Sobre a questão do poder das diretrizes analíticas, daquele momento, questão mobilizada aguerridamente por Michel Foucault, Alexandre Fontana interroga:
 
Alexandre Fontana: Creio que se pode dizer tranqüilamente que você foi o primeiro a colocar ao discurso a questão do poder; colocá-la no momento em que reinava um tipo de análise que passava pelo conceito de texto, pelo texto com a metodologia que o acompanha, isto é, a semiologia, o estruturalismo, etc.[ii]
 
Eis a resposta de Michel Foucault:
 
Michel Foucault: Não acho que fui o primeiro a colocar esta questão. Pelo contrário, me espanta a dificuldade que tive para formulá-la. Quando agora penso nisto, pergunto-me de que podia ter falado, na História da loucura ou no Nascimento da Clínica, senão do poder. Ora, tenho perfeita consciência de não ter praticamente usado a palavra e de não ter  tido este campo de análise à minha disposição.  Posso dizer que certamente houve uma incapacidade que estava sem dúvida ligada à situação política em que nos achávamos. Não vejo quem ─ na direita ou na esquerda ─ poderia ter colocado este problema do poder. Pela direita, estava somente colocado em termos de constituição, de soberania, etc., portanto em termos jurídicos; e, pelo marxismo, em termos de aparelho do Estado. Ninguém se preocupava com a forma como ele se exercia concretamente e em detalhe, com sua especificidade, sua técnicas e suas táticas. Contentava-se em denunciá-lo no “outro”, no adversário, de uma maneira ao mesmo tempo polêmica e global.: o poder no socialismo soviético era chamado por seus adversários de totalitarismo; no capitalismo ocidental, era denunciado pelos marxistas como dominação de classe; mas a mecânica do poder nunca era analisada. Só se pode começar a fazer este trabalho depois de 1968, isto é, a partir das lutas cotidianas e realizadas na base com aqueles que tinham que se debater nas malhas mais finas da rede do poder. Foi aí que apareceu a concretude do poder e ao mesmo tempo a fecundidade possível destas análises do poder, que tinham como objetivo dar conta destas coisas que até então tinham ficado à margem do campo da análise política. Para dizer as coisas mais simplesmente: o internamento psiquiátrico, a normalização mental dos indivíduos, as instituições penais têm, sem dúvida, uma importância muito limitada se se procura somente sua significação econômica.
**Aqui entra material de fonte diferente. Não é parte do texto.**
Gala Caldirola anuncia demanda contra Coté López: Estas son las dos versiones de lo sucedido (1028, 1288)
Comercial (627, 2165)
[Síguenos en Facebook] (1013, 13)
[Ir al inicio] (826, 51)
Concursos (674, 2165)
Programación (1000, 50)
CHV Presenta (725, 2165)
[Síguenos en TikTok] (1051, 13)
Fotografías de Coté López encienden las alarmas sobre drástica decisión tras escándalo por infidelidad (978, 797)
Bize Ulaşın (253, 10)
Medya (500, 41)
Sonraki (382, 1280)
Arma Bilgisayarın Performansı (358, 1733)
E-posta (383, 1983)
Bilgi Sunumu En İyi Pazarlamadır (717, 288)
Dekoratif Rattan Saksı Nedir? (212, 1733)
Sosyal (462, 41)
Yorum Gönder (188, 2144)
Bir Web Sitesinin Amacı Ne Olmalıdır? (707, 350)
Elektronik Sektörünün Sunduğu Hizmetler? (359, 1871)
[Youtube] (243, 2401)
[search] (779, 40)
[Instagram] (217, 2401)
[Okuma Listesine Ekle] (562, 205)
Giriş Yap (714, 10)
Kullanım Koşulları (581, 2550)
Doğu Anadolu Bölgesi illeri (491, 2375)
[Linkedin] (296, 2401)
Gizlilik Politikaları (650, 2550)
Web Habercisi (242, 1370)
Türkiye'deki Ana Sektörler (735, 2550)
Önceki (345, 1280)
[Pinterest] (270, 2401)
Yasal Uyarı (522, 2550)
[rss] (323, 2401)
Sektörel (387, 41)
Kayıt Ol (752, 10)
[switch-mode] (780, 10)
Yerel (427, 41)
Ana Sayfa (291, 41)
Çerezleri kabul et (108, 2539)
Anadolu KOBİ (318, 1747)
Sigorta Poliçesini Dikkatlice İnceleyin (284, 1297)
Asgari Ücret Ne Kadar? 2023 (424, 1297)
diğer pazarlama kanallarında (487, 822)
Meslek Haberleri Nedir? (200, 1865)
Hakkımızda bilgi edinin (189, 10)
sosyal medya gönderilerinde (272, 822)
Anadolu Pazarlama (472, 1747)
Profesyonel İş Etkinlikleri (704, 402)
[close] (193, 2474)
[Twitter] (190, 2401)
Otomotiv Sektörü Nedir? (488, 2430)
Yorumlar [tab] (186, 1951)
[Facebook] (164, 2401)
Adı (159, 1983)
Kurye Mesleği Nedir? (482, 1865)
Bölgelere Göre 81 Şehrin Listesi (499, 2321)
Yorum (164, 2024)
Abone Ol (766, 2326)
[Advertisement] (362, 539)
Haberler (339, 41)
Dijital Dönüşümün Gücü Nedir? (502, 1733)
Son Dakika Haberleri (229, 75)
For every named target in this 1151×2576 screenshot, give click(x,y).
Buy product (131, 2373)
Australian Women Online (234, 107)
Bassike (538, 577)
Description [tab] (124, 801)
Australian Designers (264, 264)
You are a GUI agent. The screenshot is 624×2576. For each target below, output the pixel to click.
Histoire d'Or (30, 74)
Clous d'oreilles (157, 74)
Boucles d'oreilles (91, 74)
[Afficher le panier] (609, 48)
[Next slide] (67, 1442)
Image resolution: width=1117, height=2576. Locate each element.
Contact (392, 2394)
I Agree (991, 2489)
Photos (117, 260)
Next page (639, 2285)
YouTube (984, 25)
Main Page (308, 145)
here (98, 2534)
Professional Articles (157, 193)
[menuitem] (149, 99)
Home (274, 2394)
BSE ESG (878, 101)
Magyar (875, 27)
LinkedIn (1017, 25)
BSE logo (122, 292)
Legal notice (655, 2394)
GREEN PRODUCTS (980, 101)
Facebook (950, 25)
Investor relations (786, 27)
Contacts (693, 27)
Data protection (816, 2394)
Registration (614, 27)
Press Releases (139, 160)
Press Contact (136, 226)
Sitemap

Em contrapartida, no funcionamento geral das engrenagens do poder, eles são sem dúvida essenciais. Enquanto se colocava a questão do poder subordinando-o à instância econômica e ao sistema de interesse que garantia, se dava pouca importância a estes problemas.[iii]
 
Se Michel Foucault se viu embaraçado, lá pelos anos sessenta do século passado, pelo “regime discursivo” de seu momento histórico-intelectivo, o meu excurso teórico-crítico anterior continua válido. Para falar do “capitalismo selvagem” (horas dilatadas de trabalho escravo) introduzido aqui no Brasil no século XIX, e que permaneceu atuante até depois de meados do século XX, camuflado sob a aparência de um progresso galopante, não condizente com a realidade atrasada de um país de terceiro mundo, necessito do apoio da filosofia bachelardiana firmemente acoplada a foucaultiana. Sem querer igualar-me e já me igualando aos filósofos franceses, aqui realçados, afirmo: falta-me hoje o “regime discursivo” teórico-crítico adequado, regime único e próprio, uma vez que me vejo prisioneira dos “efeitos dos poderes próprios do jogo enunciativo” intelectivo, da pós-modernidade globalizada, prisioneira dos diversos jogos enunciativos teórico-críticos que se digladiam em nosso interno e pretensioso meio intelectual.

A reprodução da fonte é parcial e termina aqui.